Conditions for a family to be normal What are the conditions that must satisfy $A$ and $B$ (with $A,B\subset\mathbb{C}$) such that the family 
$$\mathfrak{F}_{A,B} = \lbrace f(z)=az+b : a\in A, b\in B\rbrace , \ z\in\mathbb{C}$$
to be normal in $\mathcal{H}(\mathbb{C})$, where $f(z)$ is a entire function.
My idea is to apply Montel's theorem: for every $K\subset\mathbb{C}$ there is $M_{K}$ such that $|f(z)|\leq M_{K}$ for every $z\in K$. Then I obtain that the conditions are that $A$ and $B$ have to be bounded for which the family is normal.
This argument is correct?, or can you give me a hint of how to solve this of a more explicit way? 

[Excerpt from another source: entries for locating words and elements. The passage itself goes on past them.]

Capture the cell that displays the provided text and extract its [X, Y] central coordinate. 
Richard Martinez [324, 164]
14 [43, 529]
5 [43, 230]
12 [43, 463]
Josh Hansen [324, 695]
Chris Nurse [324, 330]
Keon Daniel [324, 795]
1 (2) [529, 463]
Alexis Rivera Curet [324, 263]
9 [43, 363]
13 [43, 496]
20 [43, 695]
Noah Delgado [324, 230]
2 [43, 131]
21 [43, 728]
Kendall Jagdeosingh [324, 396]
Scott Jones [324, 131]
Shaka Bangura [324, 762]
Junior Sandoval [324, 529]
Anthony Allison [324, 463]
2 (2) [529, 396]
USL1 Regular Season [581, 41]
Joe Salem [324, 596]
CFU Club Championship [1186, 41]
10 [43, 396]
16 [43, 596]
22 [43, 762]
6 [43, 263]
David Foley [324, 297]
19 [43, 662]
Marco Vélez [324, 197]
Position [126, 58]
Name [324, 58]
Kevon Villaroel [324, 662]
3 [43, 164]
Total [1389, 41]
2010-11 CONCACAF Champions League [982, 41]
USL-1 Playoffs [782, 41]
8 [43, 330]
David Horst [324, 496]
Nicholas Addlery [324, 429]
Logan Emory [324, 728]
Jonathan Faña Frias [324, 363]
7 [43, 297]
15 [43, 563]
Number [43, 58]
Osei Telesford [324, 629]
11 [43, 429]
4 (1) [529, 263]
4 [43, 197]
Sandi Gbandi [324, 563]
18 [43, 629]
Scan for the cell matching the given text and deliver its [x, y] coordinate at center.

 A: As Martin R pointed out, your argument is hard to judge without details. After adopting Montel's theorem, having deduced that it is necessary for $\mathfrak F_{A,B}$ to be normal that for each compact $K\subset\mathbb C$, $|f(z)|\leqslant M_K$ for some positive $M_K$ whenever $f\in\mathfrak F_{A,B}$ and $z\in K$, you can pick a compact $K_0$ that contains $0$ and $1$. Then consider $|f(0)|$ and $|f(1)|$ for each $f\in\mathfrak F_{A,B}$ and this gives the boundedness of $A$ and $B$.
A: Claim: The necessary and sufficient condition is that $A$ is bounded.
Proof:
Suppose $A$ is not bounded. Let $|a_n| \rightarrow \infty$ and let $b\in B$. Consider the sequence $f_n(z)=a_nz+b$. Clearly $|f_n(z)|$ is unbounded in a neighborhood of the origin. Yet, $f_n(0)=b$ so $f_n \not\rightarrow \infty$   in a neighborhood of the origin, thus $F$ is not normal. 
On the other hand, suppose $A$ is bounded by $M<\infty$. Let |f(z)=az+b|, so |f'(z)=a|. Now apply Marty's theoream, where we see that $\dfrac{|f'(z)|}{1+|f(z)|^2} \leq \dfrac{a}{1+|f(z)|^2} \leq \dfrac{M}{1+|f(z)|^2} \leq M $. Marty's theorem then states that $F$ is normal.